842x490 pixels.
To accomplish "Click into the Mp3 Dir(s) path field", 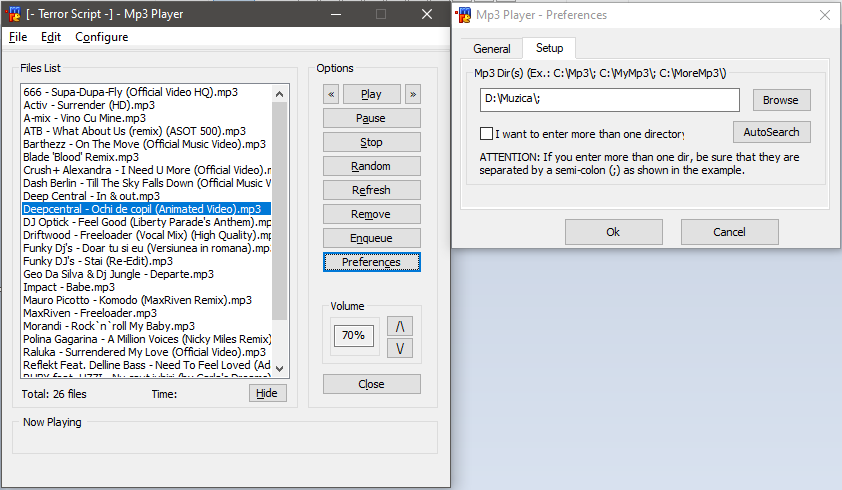I will pos(609,100).
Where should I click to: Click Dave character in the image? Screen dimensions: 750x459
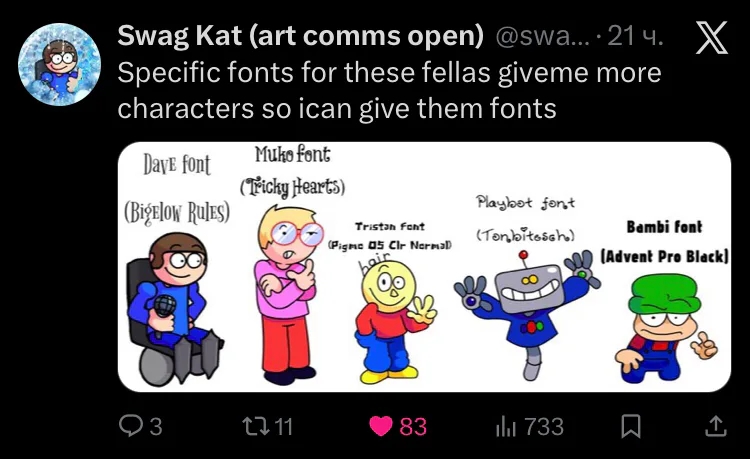pos(174,307)
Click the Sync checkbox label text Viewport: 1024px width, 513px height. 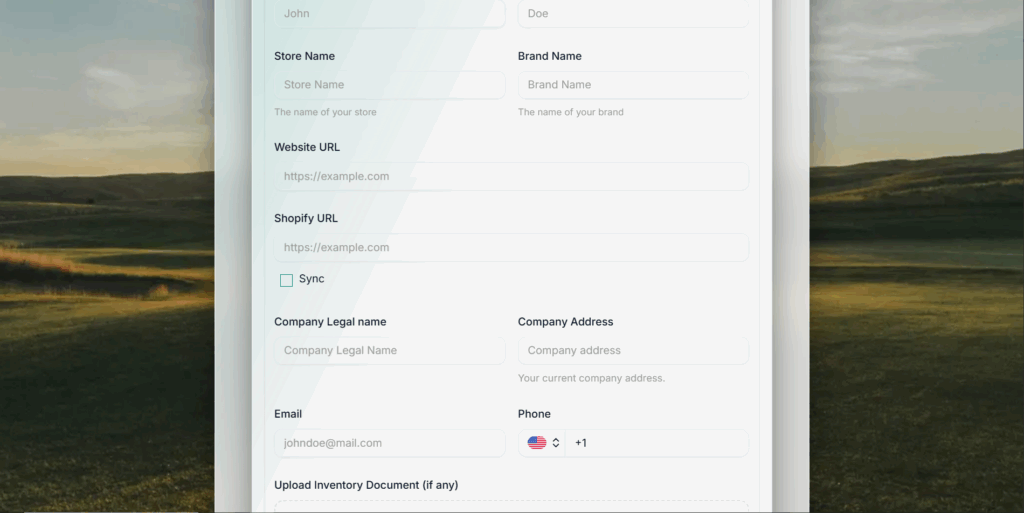coord(312,279)
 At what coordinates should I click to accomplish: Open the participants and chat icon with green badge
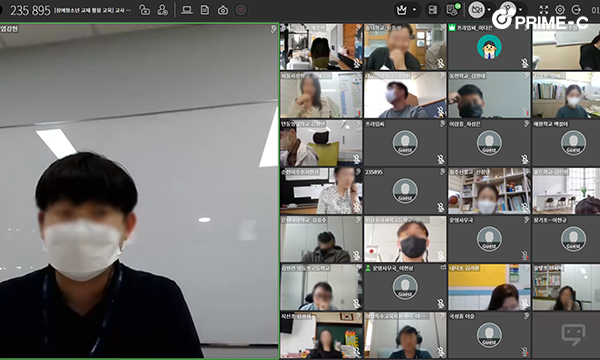point(453,10)
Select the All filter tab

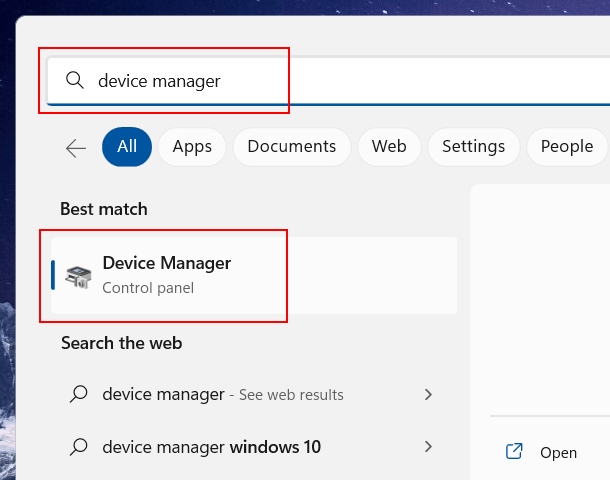click(127, 147)
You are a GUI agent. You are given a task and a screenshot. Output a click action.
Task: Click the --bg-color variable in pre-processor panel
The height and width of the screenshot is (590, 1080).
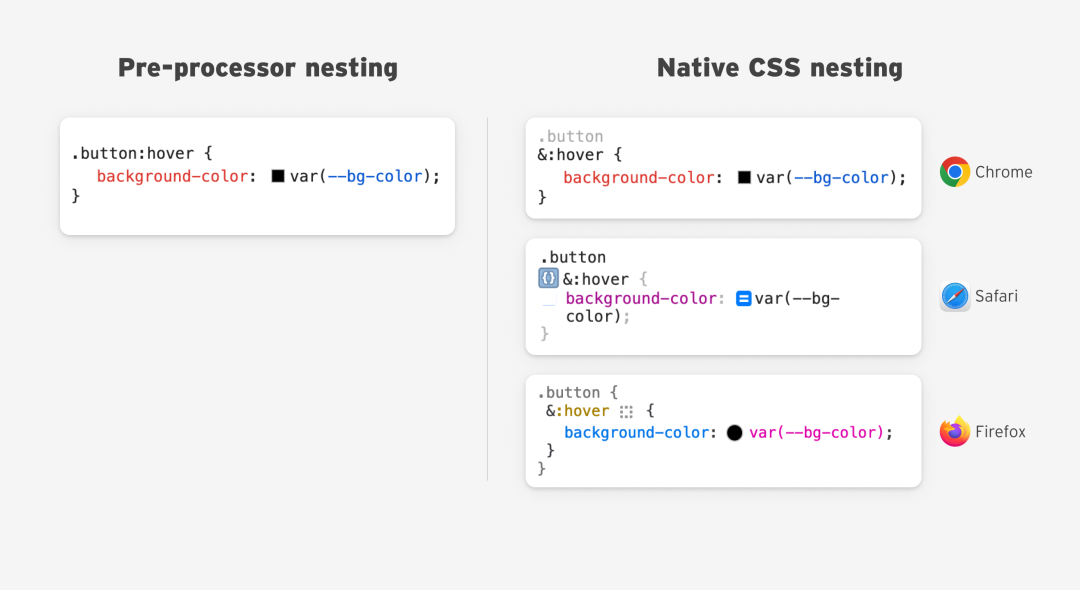375,176
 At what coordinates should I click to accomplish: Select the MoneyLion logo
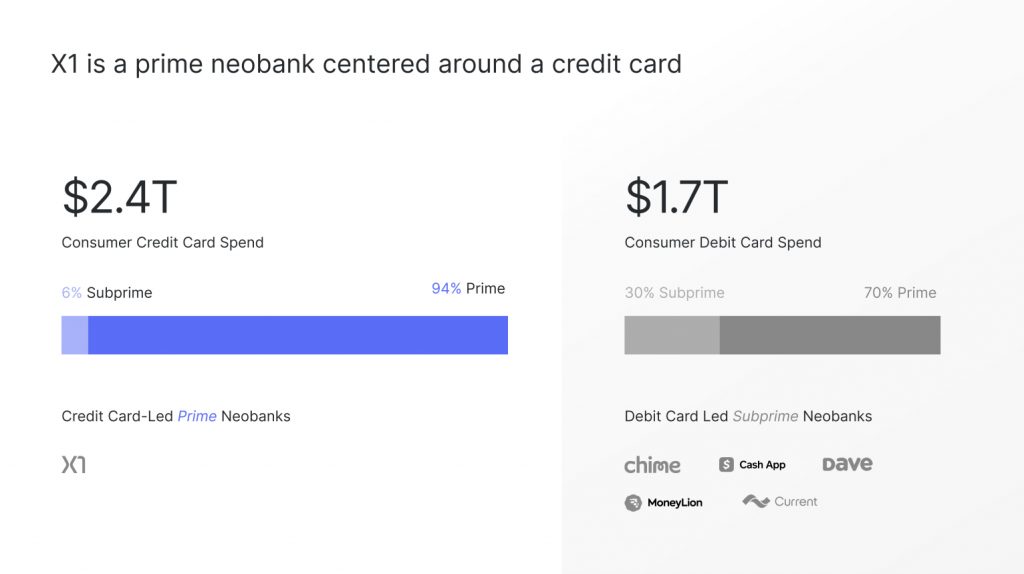pyautogui.click(x=663, y=502)
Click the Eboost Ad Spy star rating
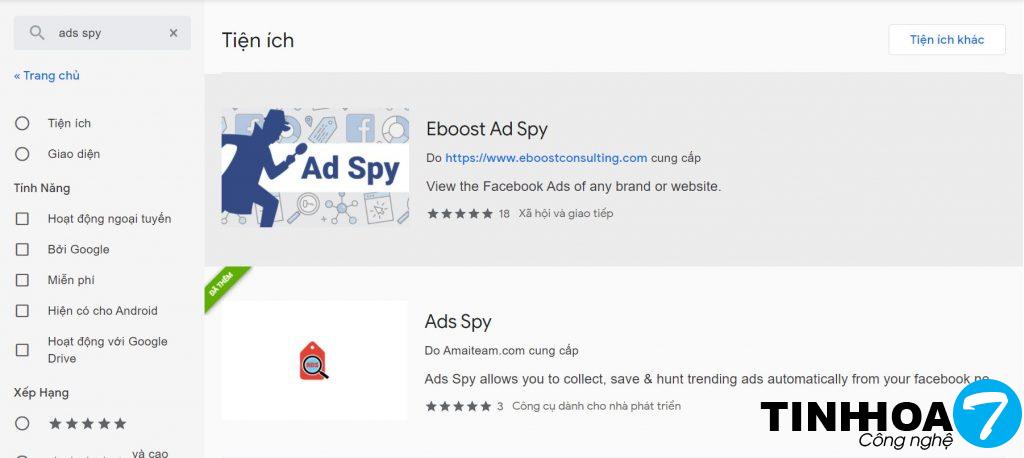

· · · ·

> _Problem description_: Your copy must hold exactly the lines from the one with "You are a GUI" to the end of the records above, both included, and no pictures.

> _The completed task_:
You are a GUI agent. You are given a task and a screenshot. Output a click action.
Task: Click the --bg-color variable in pre-processor panel
The height and width of the screenshot is (590, 1080).
375,176
 At what coordinates should I click to accomplish: Select the MoneyLion logo
pyautogui.click(x=663, y=502)
Click the Eboost Ad Spy star rating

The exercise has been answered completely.